» **SUPPLIED DATA**

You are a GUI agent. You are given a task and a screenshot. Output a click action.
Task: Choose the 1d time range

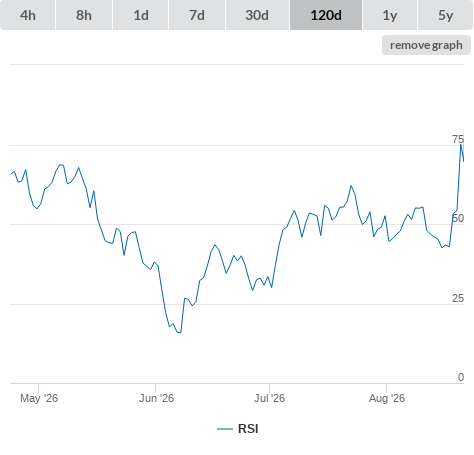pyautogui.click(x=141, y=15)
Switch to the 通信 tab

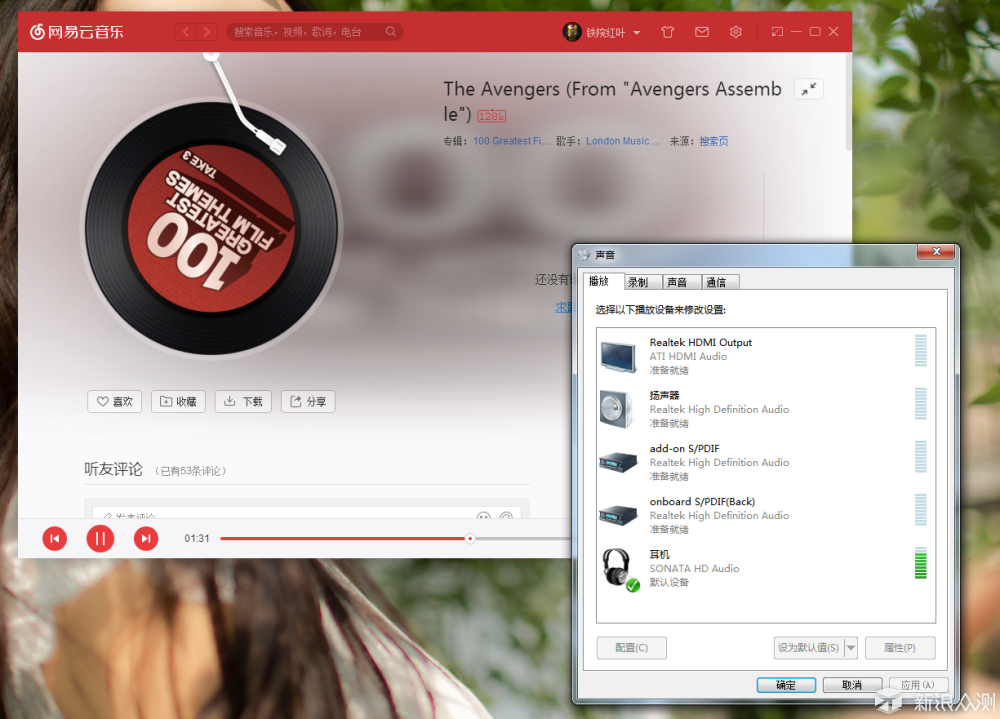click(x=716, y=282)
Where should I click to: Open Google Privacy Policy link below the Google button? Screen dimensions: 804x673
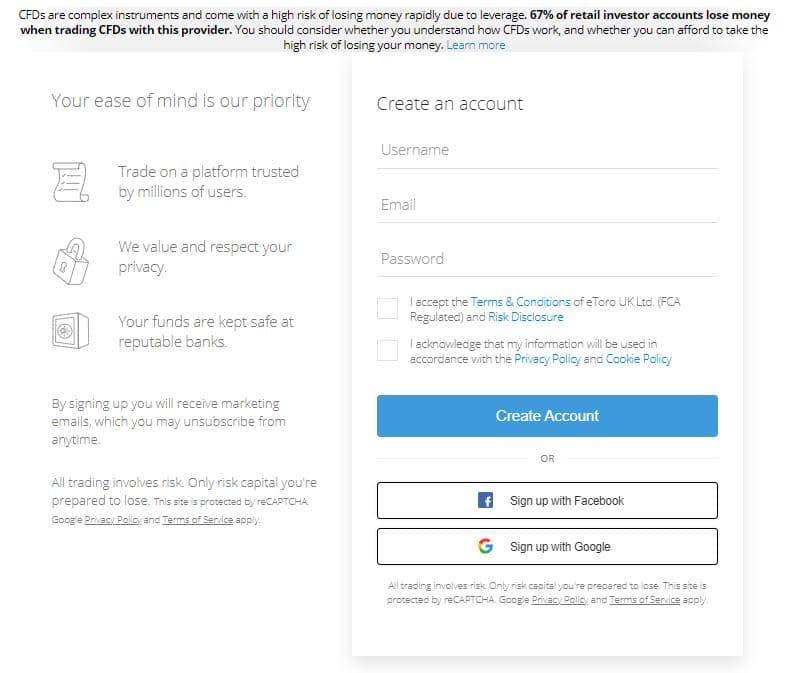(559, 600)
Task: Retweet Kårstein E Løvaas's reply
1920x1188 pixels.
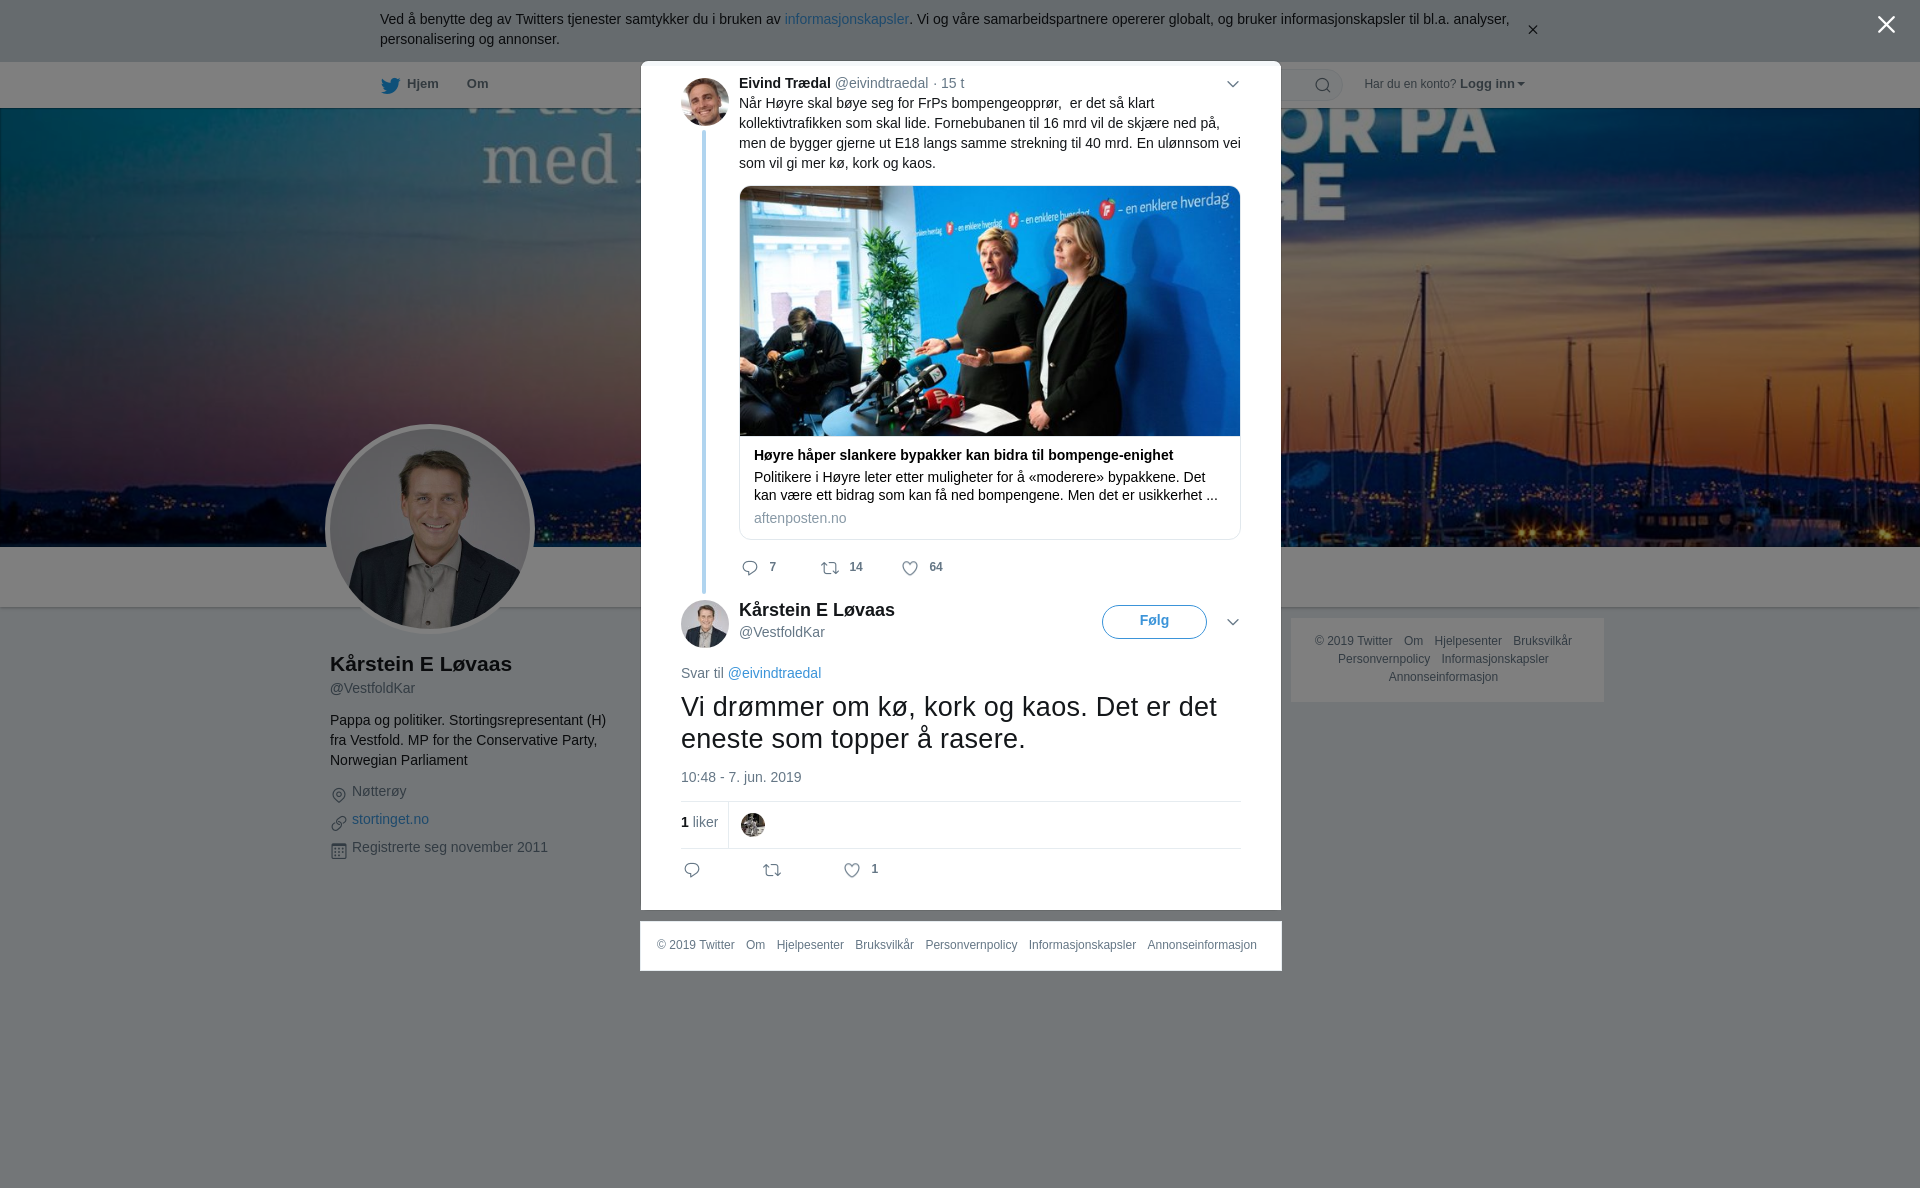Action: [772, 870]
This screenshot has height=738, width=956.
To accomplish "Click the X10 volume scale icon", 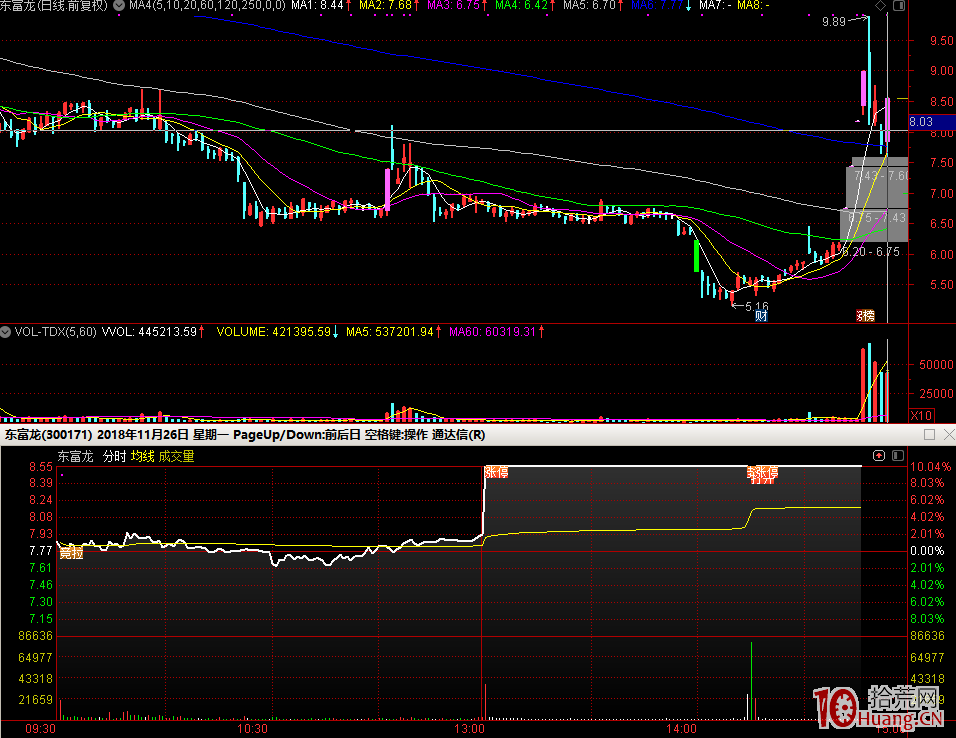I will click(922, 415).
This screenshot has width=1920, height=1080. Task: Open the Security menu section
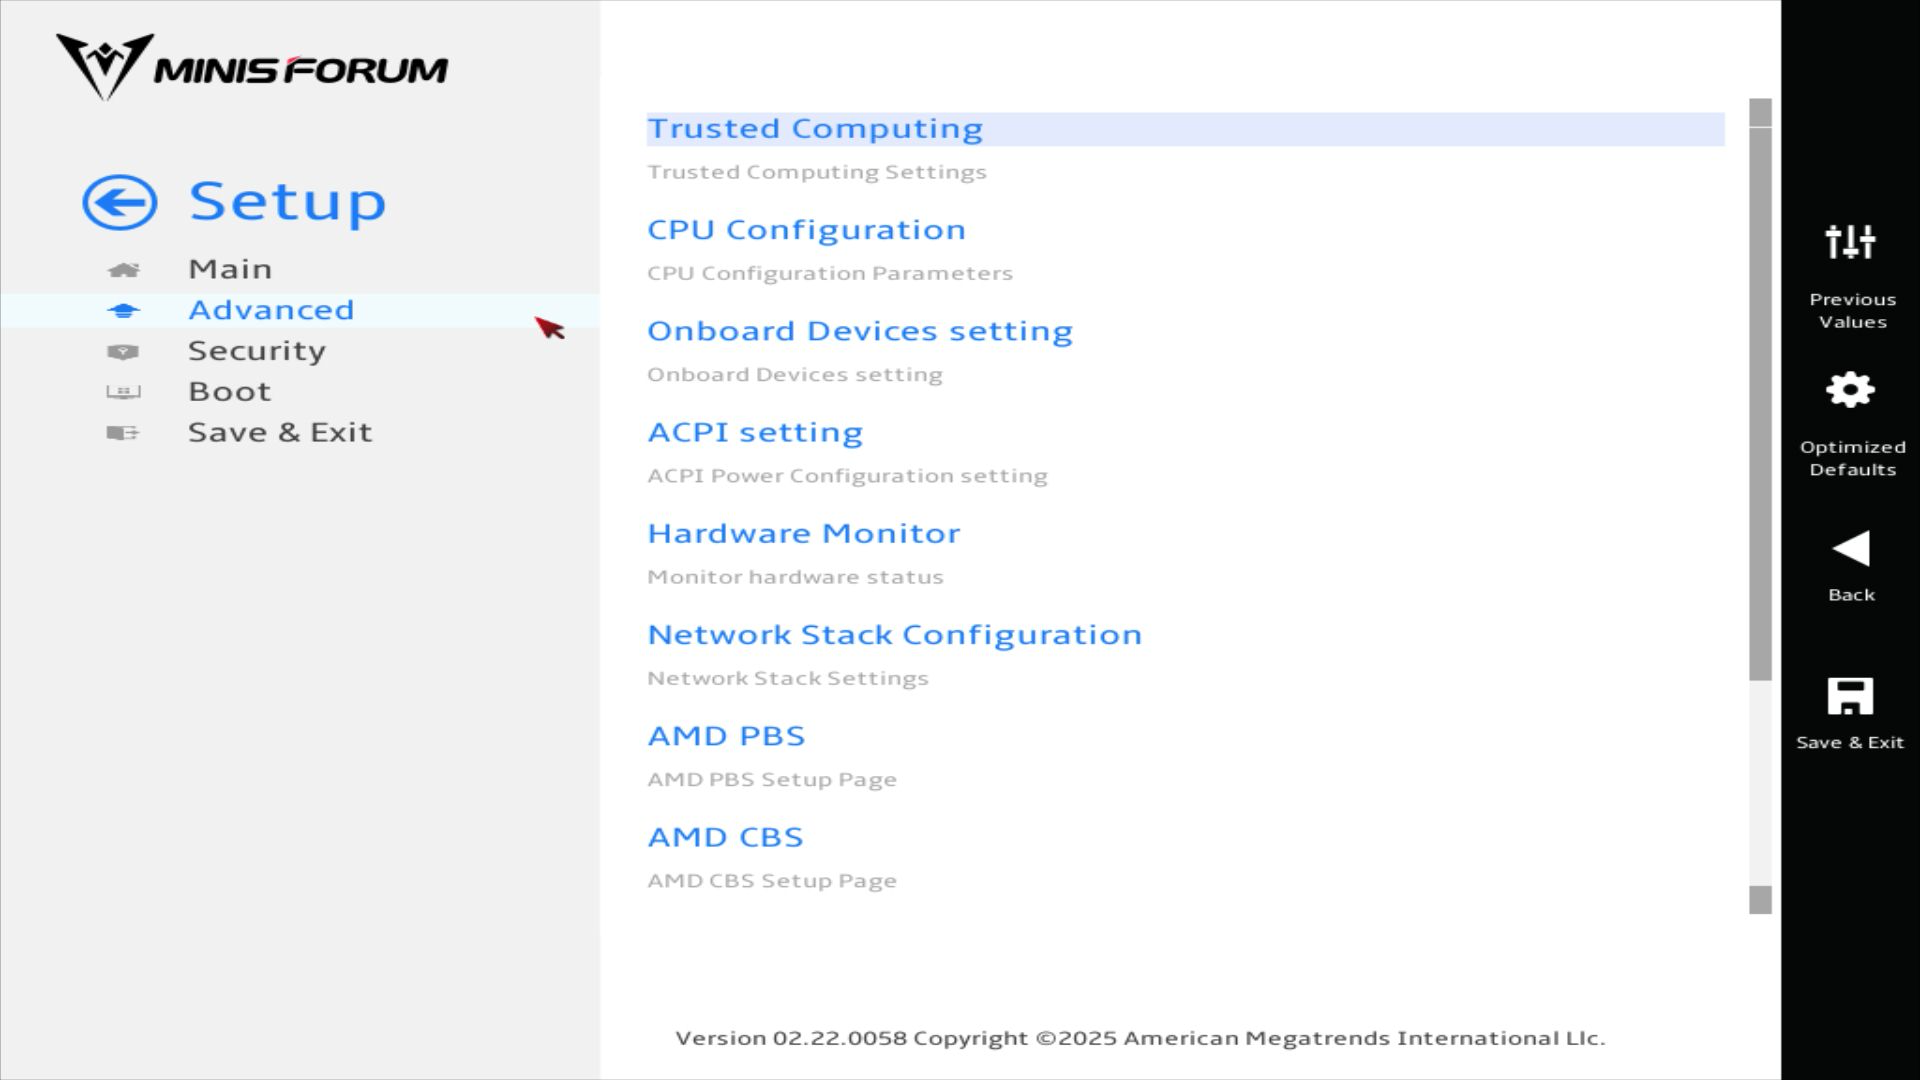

» **INSTRUCTIONS FOR THE TASK**
Look for the word "This" in the listing above, and copy every line where you find it.

» **OUTPUT BELOW**
This screenshot has height=738, width=956.
This screenshot has width=1920, height=1080. Task: Open the Security menu section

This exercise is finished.